Explore 15 key Difference between Physisorption and Chemisorption
Physisorption and chemisorption are two types of adsorption processes that occur on the surface of solids. While both involve the adhesion of molecules to a surface, they differ in several key aspects. Here are 15 difference between physisorption and chemisorption, explained in simple terms for your upcoming exams:
Difference between Physisorption and Chemisorption
Physical attraction or weak van der Waals forces between the adsorbate (molecules or atoms) and the solid surface are referred to as physisorption. On the other hand, chemisorption entails the creation of chemical bonds between the adsorbate and the atoms on the surface.
Strength of interaction: In comparison to chemisorption, which involves stronger chemical bonds, physisorption interactions are relatively weak.
Chemical bond formation: Physisorption does not involve the creation or breakage of new chemical bonds between the adsorbate and the surface, whereas chemisorption does.
Specificity: Physisorption lacks specificity, allowing adsorbate molecules to adhere to the surface in any way. As the formation of bonds depends on specific chemical characteristics or functional groups, chemisorption is typically more specific.
Chemisorption typically needs an activation energy to get past the energy barrier that prevents the formation of bonds, whereas physisorption doesn’t.
Reversibility: Adsorbate molecules can be easily desorbed from a surface by decreasing surface area or raising temperature, making physical adsorption easily reversible. Since the formation of chemical bonds is more stable and difficult to break, chemisorption is frequently irreversible.
Temperature dependence: Adsorption generally increases with decreasing temperature, and physisorption is typically influenced by temperature changes. Temperature variations have less of an impact on chemisorption.
Low surface coverage is a typical outcome of physisorption because the molecules that adsorb the substance adhere to the surface only loosely. The formation of powerful chemical bonds during chemisorption results in greater surface coverage.
Surface area: Due to weak forces of attraction, physisorption takes place over a larger surface area. Chemisorption takes place on a smaller surface area because it uses particular bond formation sites.
The Freundlich adsorption isotherm, which outlines the connection between adsorbate concentration and surface coverage, governs physisorption. Chemisorption adheres to the Langmuir adsorption isotherm, which takes surface monolayer formation into account.
Adsorption energy: Physisorption requires less energy to attach or detach the adsorbate because it has a lower adsorption energy. Chemisorption requires more energy for attachment and detachment due to its higher adsorption energy.
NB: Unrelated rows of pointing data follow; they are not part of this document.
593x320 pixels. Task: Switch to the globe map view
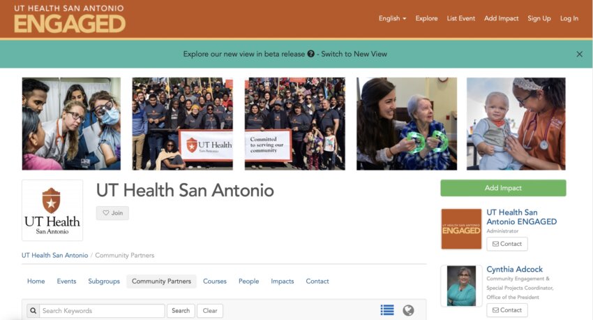[x=408, y=310]
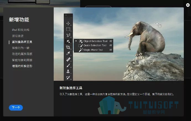191x121 pixels.
Task: Select the Clone Stamp tool icon
Action: pos(68,71)
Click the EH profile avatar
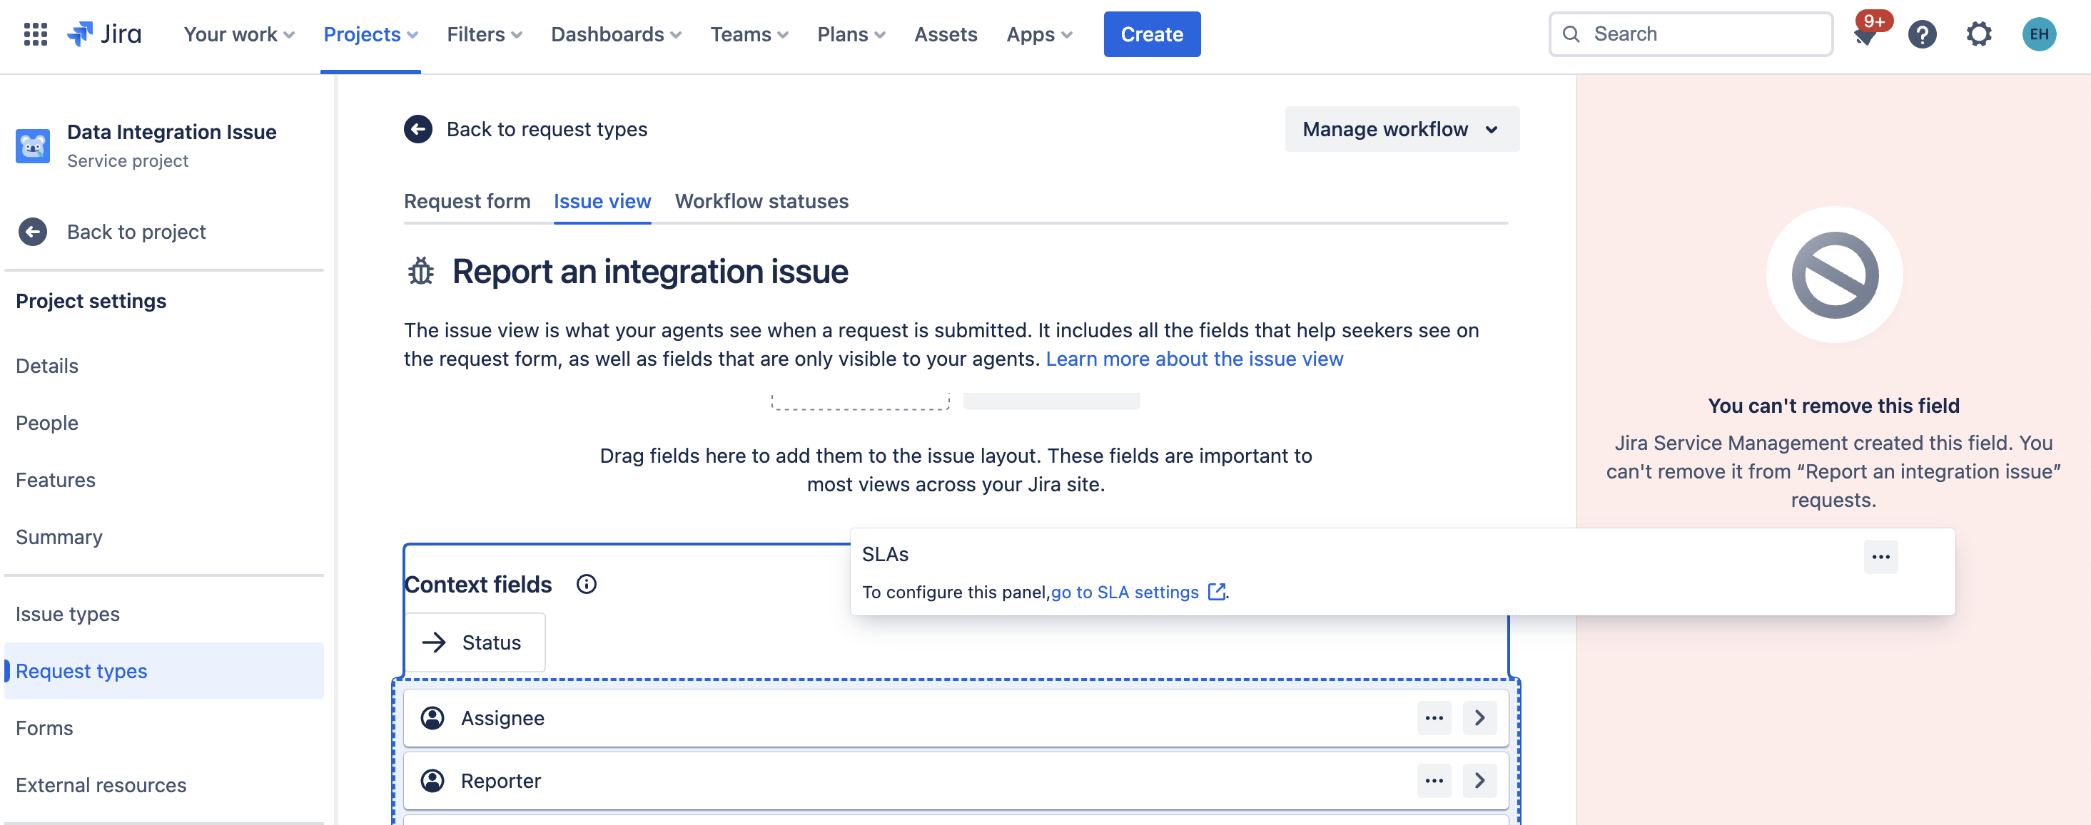This screenshot has width=2091, height=825. point(2038,34)
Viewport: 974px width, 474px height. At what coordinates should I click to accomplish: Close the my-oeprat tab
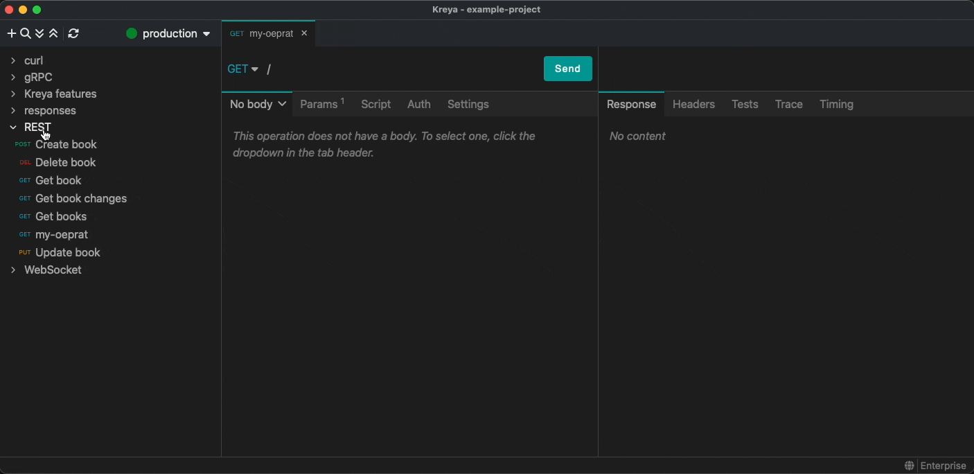click(x=304, y=33)
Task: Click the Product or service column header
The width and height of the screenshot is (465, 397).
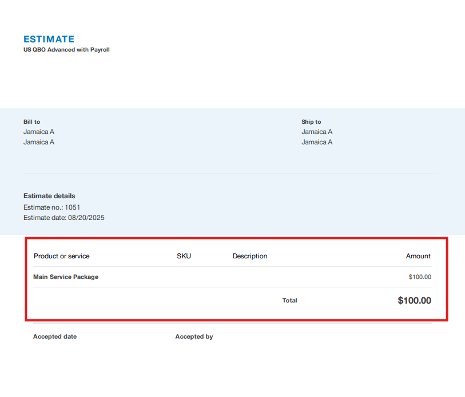Action: pos(62,256)
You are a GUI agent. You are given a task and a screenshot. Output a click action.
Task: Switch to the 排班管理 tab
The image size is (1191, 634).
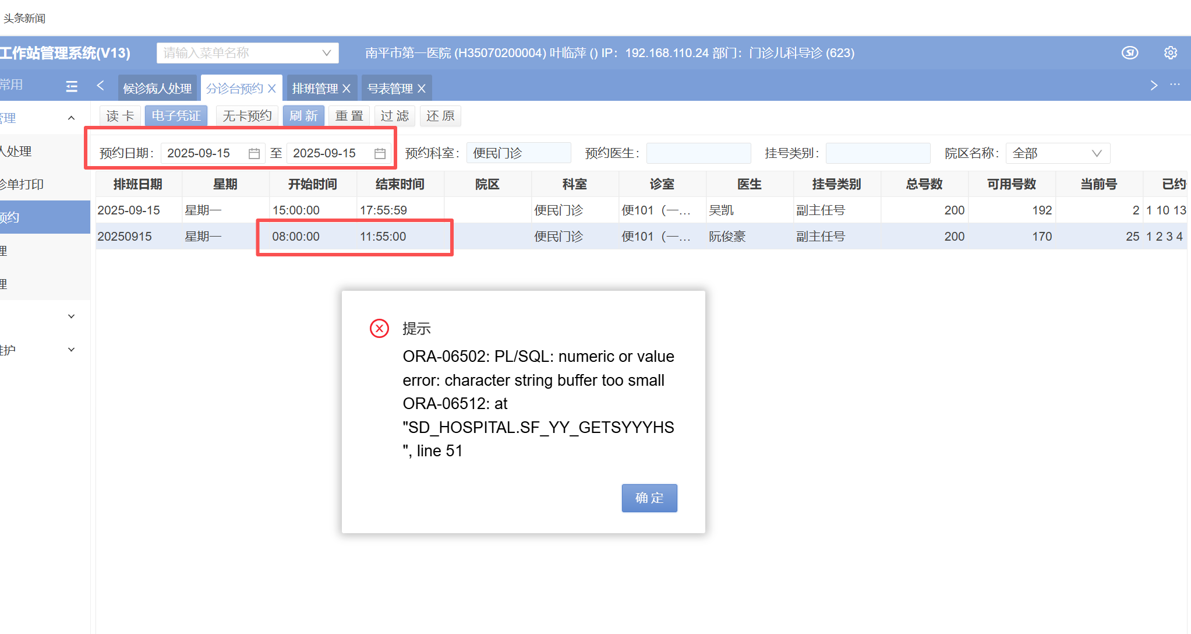tap(314, 89)
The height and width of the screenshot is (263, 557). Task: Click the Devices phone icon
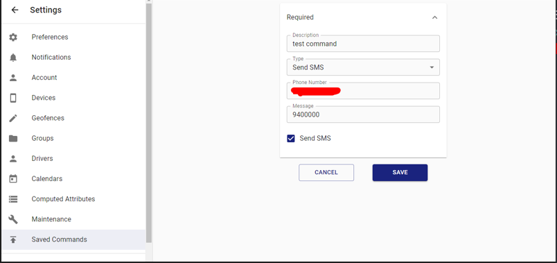pyautogui.click(x=13, y=98)
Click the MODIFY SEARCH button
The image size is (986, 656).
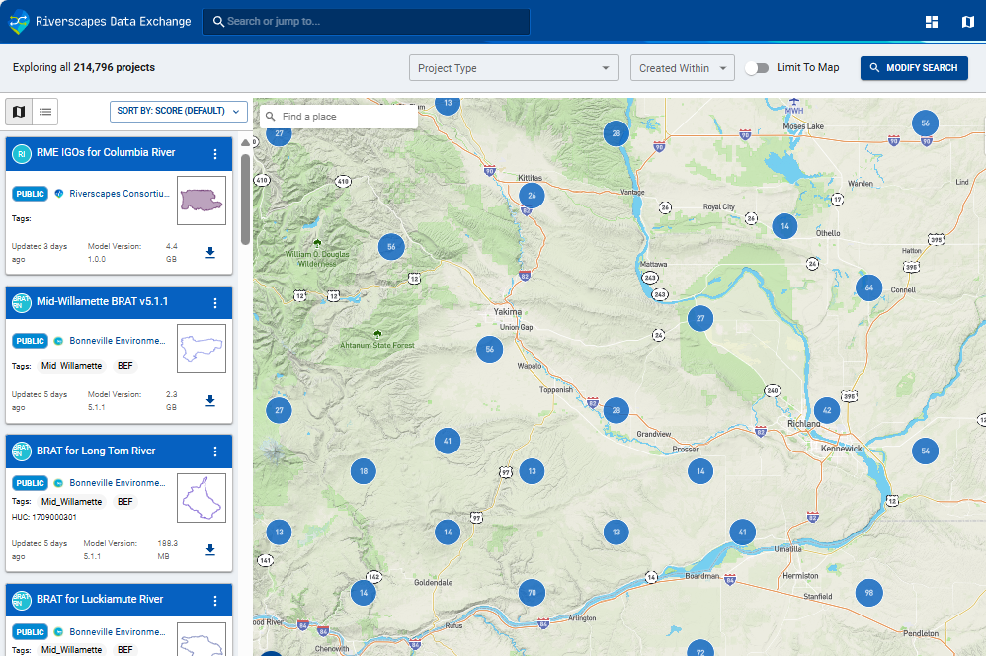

Physical characteristics of the surface, such as surface roughness or polarity, have an impact on physisorption. The surface’s and the adsorbate’s chemical characteristics affect chemisorption.
Adsorption rate: Because there are weak forces of attraction involved, physisorption happens quickly. Due to the need for the creation of chemical bonds, chemisorption is a slower process.
Applications: Gas storage, chromatography, and catalyst support are three areas where physisorption is frequently used. Chemical sensors, surface modification, and catalysis are all areas where chemisorption is used.
Selectivity: Because different molecules can adsorb on the surface, physical sorption is typically not selective. Because only certain chemical reactions can take place between the adsorbate and the surface, chemisorption can display selectivity.
The degree of interaction, bond formation, specificity, reversibility, temperature dependence, surface coverage, surface area, adsorption isotherm, adsorption energy, surface properties, and rate of adsorption are difference between Physisorption and Chemisorption.